Ya no
recordaba la última vez que estuvo con una mujer, no habían dejado de gustarle
pero el territorio en el que se adentró hace muchos años hizo que estas pasaran
a ser un mero recuerdo, abandonando un puesto destacado entre sus prioridades.
Cobra, que así se hacía llamar, era un matador de almas a cuyo fin estas
llegaban tras sufrir el tormento de la carne; como la serpiente, su picadura
era mortal y el desdichado que la experimentaba, veía pasar su vida en segundos
entre convulsiones y pérdida de fluidos, así era su final.
Aquel ser
que una vez fue humano, no tenía escrúpulos y si algún día los tuvo, estos
desaparecieron a base de practicar la maldad; el terror era su biblia y en su
aplicación se esforzaba con todos los sentidos; como buen hijo del diablo
actuaba como su brazo ejecutor sesgando cualquier tipo de esperanza si se
detenía ante tú puerta.

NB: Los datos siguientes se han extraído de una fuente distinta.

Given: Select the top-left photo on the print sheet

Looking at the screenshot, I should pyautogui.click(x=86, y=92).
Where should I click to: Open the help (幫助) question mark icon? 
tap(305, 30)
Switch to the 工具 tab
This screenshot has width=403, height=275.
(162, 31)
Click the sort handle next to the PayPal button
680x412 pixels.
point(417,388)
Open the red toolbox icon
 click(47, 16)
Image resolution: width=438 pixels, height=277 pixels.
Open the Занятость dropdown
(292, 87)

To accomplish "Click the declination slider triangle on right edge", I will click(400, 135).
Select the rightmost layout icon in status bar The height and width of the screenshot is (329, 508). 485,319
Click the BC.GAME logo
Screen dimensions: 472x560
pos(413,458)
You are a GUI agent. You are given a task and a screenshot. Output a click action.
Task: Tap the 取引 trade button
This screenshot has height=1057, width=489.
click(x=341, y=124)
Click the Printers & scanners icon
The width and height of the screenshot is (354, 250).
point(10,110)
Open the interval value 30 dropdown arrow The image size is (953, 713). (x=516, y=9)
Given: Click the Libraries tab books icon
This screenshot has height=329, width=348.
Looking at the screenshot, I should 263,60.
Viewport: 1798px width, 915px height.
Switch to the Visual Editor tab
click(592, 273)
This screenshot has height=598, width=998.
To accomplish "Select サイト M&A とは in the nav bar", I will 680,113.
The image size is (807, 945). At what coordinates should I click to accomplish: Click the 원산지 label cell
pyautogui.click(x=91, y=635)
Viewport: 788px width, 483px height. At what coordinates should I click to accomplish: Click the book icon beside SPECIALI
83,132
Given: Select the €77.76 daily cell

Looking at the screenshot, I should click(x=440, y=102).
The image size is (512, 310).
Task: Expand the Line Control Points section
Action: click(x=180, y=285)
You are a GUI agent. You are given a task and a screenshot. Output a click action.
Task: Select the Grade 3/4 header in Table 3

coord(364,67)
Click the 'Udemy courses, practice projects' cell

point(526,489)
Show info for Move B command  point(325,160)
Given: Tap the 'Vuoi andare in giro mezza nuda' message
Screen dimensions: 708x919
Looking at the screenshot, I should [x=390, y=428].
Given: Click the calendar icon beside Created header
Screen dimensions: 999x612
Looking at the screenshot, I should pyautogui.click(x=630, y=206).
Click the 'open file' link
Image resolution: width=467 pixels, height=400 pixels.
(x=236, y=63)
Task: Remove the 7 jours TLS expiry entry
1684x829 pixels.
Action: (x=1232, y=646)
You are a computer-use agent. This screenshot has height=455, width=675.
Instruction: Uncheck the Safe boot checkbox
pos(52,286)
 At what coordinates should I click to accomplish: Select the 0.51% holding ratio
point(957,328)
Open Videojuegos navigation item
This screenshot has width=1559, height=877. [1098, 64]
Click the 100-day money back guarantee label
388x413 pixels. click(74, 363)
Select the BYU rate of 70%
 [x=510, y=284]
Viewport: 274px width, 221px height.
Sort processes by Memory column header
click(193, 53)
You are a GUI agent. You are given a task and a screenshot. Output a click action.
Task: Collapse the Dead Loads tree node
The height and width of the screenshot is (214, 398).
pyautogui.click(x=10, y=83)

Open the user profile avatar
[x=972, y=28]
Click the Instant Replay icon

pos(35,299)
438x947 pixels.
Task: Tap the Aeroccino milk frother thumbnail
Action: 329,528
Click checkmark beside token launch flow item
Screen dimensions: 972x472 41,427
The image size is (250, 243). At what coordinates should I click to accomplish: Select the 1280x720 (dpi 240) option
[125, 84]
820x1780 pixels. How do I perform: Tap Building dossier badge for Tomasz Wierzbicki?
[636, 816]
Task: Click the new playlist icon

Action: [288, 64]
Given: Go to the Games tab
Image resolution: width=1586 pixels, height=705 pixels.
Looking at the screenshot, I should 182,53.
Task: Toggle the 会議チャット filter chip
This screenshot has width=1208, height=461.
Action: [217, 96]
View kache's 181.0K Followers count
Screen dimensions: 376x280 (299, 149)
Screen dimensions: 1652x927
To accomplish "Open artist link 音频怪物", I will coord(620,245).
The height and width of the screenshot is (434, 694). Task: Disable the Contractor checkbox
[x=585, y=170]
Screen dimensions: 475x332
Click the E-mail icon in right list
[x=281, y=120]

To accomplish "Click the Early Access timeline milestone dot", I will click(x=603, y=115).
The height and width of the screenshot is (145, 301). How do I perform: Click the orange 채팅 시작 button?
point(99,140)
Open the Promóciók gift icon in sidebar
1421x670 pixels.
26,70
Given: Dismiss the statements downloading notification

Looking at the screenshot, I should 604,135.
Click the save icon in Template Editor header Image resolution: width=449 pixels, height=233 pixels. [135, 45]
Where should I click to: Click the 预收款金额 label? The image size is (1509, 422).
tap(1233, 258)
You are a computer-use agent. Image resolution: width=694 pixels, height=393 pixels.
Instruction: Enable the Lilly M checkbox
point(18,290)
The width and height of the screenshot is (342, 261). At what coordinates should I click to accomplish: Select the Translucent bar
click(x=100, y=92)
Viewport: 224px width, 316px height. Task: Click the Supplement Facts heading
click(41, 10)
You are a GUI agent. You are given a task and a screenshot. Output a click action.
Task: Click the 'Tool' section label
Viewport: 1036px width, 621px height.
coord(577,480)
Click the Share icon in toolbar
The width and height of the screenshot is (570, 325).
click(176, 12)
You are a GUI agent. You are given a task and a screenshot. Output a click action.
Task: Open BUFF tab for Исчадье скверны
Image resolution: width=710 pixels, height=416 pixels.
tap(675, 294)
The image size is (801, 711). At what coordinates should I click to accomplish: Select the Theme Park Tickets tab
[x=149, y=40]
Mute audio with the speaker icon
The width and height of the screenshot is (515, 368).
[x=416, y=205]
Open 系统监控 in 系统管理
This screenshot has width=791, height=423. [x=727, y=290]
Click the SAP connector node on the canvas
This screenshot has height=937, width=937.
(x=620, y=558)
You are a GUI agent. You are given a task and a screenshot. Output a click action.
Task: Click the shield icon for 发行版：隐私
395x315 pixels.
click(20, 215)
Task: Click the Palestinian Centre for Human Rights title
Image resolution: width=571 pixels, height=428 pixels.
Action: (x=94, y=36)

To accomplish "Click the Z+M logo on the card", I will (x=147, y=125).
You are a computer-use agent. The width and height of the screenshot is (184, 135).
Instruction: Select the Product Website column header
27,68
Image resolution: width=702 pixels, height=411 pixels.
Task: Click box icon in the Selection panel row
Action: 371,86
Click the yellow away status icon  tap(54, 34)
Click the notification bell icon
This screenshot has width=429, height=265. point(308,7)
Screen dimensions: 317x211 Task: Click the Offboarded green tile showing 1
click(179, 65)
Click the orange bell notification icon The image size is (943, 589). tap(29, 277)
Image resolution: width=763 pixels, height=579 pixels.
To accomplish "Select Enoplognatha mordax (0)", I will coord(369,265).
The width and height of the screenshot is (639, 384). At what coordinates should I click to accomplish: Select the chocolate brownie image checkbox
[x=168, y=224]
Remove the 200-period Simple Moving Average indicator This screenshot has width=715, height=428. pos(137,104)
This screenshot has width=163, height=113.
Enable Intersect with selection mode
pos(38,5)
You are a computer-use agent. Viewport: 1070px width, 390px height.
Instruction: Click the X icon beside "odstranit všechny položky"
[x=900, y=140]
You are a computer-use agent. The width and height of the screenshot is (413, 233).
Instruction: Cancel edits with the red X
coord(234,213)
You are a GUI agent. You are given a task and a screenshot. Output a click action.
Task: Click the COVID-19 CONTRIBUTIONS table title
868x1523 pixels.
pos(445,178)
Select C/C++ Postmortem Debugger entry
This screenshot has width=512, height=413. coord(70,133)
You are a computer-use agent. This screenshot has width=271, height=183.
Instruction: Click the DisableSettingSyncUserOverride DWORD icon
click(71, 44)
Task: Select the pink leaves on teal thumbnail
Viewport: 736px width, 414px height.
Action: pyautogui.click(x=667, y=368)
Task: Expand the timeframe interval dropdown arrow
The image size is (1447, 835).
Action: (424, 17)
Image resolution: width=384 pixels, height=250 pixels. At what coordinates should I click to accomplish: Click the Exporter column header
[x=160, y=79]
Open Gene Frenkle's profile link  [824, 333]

Cobra era de ideas nocivas, rebuscadas, poco
recomendables, por eso mejor no hallarse cerca de su radio de acción cuando las
ponía en práctica y eso ocurría con mucha frecuencia.
El odio al
semejante corría por sus venas y si algún día tuvo conciencia, esta se perdió
hace mucho; decía oír la llamada, voces extrañas llegaban a sus oídos y
ordenaban sus conductas, ellas mandaban y él obedecía. Ya de joven había sido
un ser huraño y poco sociable, no muy agraciado físicamente era blanco de bromas
y burlas, nadie hacía piña en torno a su persona por lo que desde siempre había
sido un solitario.
Su mente
retorcida ideaba los escenarios más macabros, las situaciones más funestas, las
acciones más crueles… se diría que su vida era una continua competición con la
Dama Negra por ver quién de los dos sesgaba más vidas en menos tiempo; marcado
por la semilla del mal el tal Cobra era veneno en estado puro y para él no
había antídoto conocido.
Y llegó un
nuevo otoño, odiaba esa época del año donde casi siempre los calores estivales que
tanto le gratificaban tan solo eran un recuerdo; había dejado atrás su
residencia de verano y eso ennegrecía aún más su carácter ya de por si oscuro. Todo
su ser le pedía un desahogo y esto solo podía llegar a través del dolor ajeno
por tanto, una vez más, Cobra debería poner en marcha su maquinaria de maldad.
Acuciado por
problemas de índole variado, su frustración e impotencia ante los
acontecimientos que se cernían sobre él, encontraban como válvula de escape la
práctica del mal en todas sus facetas; cuanto mayor era el dolor infringido,
mayor era el alivio encontrado pero este tan solo era un bálsamo pasajero por
lo que se veía obligado a perpetuar sus artes diabólicas. Cobra era una máquina
de crear sufrimiento y nadie estaba a salvo de su amenaza.
Se revelaba
ante las leyes y quienes las aplicaban, no reconocía autoridad alguna,
infravaloraba al semejante considerándolo despojo terrenal y ante el infortunio,
su crueldad crecía de forma desmesurada. Así era Cobra, un cabrón empedernido
con los instintos a la altura del betún.